Comanche Trail - Carlton Stowers

I've known Carlton Stowers for many years. He's a journalist, an award-winning, bestselling author of true crime books, a collaborator on a number of celebrity autobiographies, and in recent years has written several critically acclaimed volumes of historical non-fiction about small-town Texas, often sports-related. He's also a great yarn-spinner in person, and I've told him many times that he ought to be writing novels. A while back he contributed a chapter to NOAH'S RIDE, the round-robin Western novel published by TCU Press, which further convinced me he ought to try his hand at fiction.

Now, Stowers has written his first full-length novel, the recently released COMANCHE TRAIL, published by Signet as part of the Ralph Compton series. Given his background in true crime and non-fiction, it makes sense that Stowers would use the real-life case of the Bloody Benders as the jumping-off point for his story. The Bender family operated a small tavern and inn in Kansas, but their real business was robbing and murdering unwary travelers.

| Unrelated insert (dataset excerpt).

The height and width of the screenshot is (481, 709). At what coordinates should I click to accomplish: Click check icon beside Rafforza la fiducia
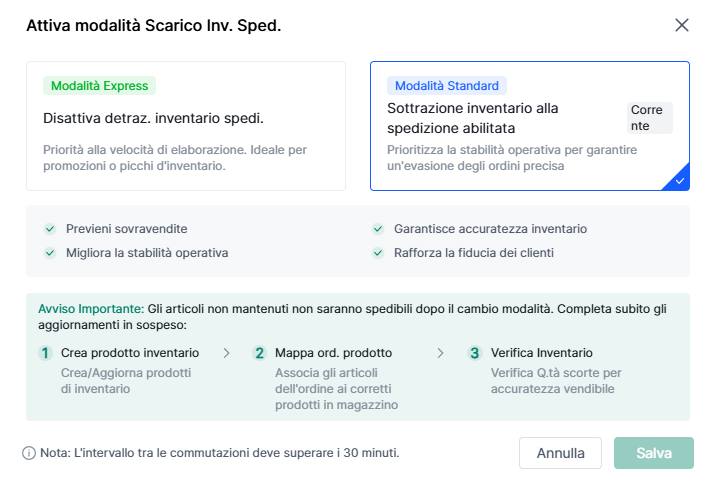(377, 253)
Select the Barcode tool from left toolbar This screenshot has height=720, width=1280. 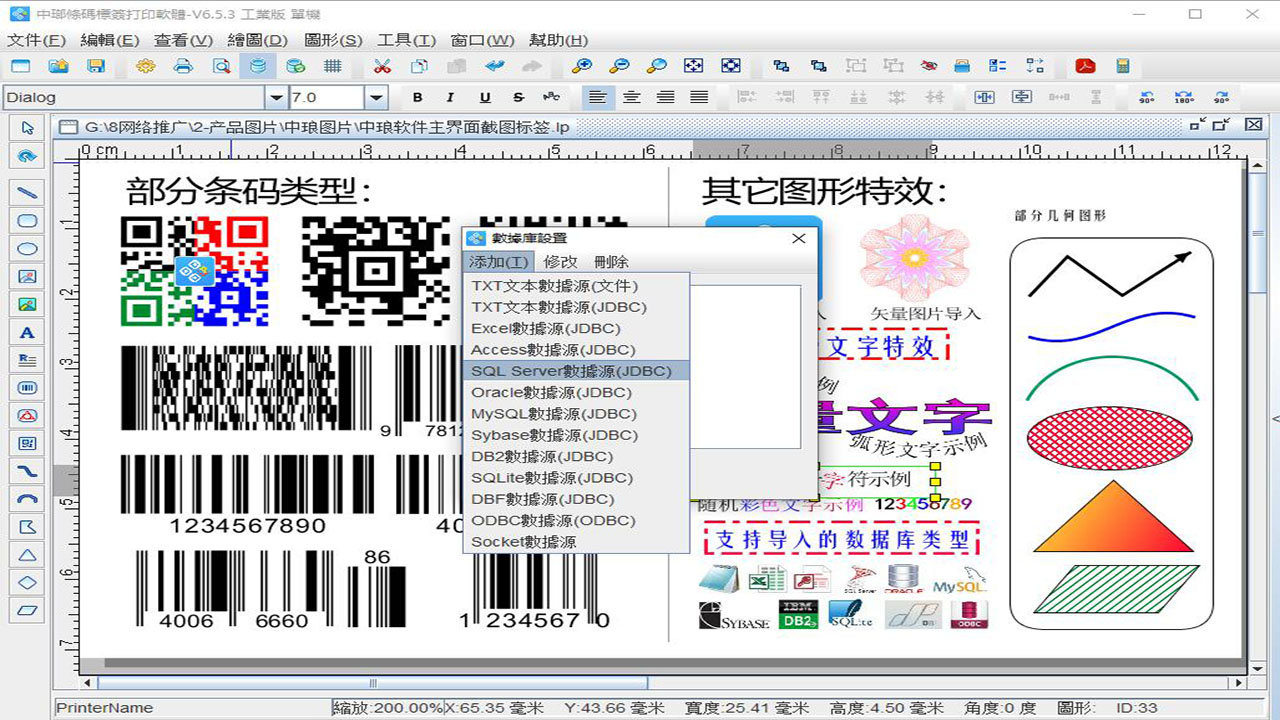coord(25,389)
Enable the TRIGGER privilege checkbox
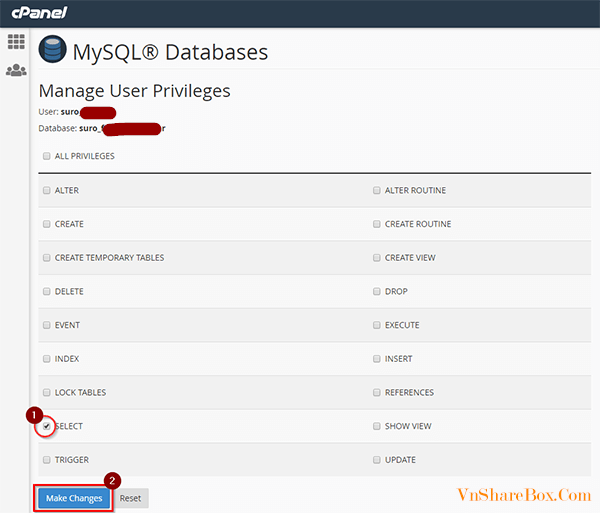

They're sometimes referred to as America's first serial killers. They weren't—I think that dubious honor goes to the Harpe brothers—but that doesn't really matter here.

A shiftless young man named Thad Taylor, who spends a lot of his time drinking and getting thrown in jail, winds up connected by tragedy to the Benders. When the family's gruesome crimes are discovered, they go on the run. History doesn't record what happened to them, but Stowers offers the reader one possible scenario, as Thad Taylor sets out after them on a vengeance quest that will take him from Kansas through Indian Territory and deep into Texas. Along the way he makes a friend—a great character named Tater Barclay—fights Indians, outlaws, and hired killers, and finds romance. It's a great example of a personal story that becomes epic in scope.

Stowers' terse, hardboiled prose fits very well with a story that's as grim and gritty as they come, and his plot takes some unexpected twists along the way. There are also some welcome moments of humor here and there, and Thad and Tater are about as likable a pair of heroes as you're ever likely to find. COMANCHE TRAIL is top-notch Western entertainment, and I hope we can look forward to more Carlton Stowers novels in the future.

1 comment:

Bill Crider said...

Glad to hear that Carton's in the novel-writing business now. Gotta get this one.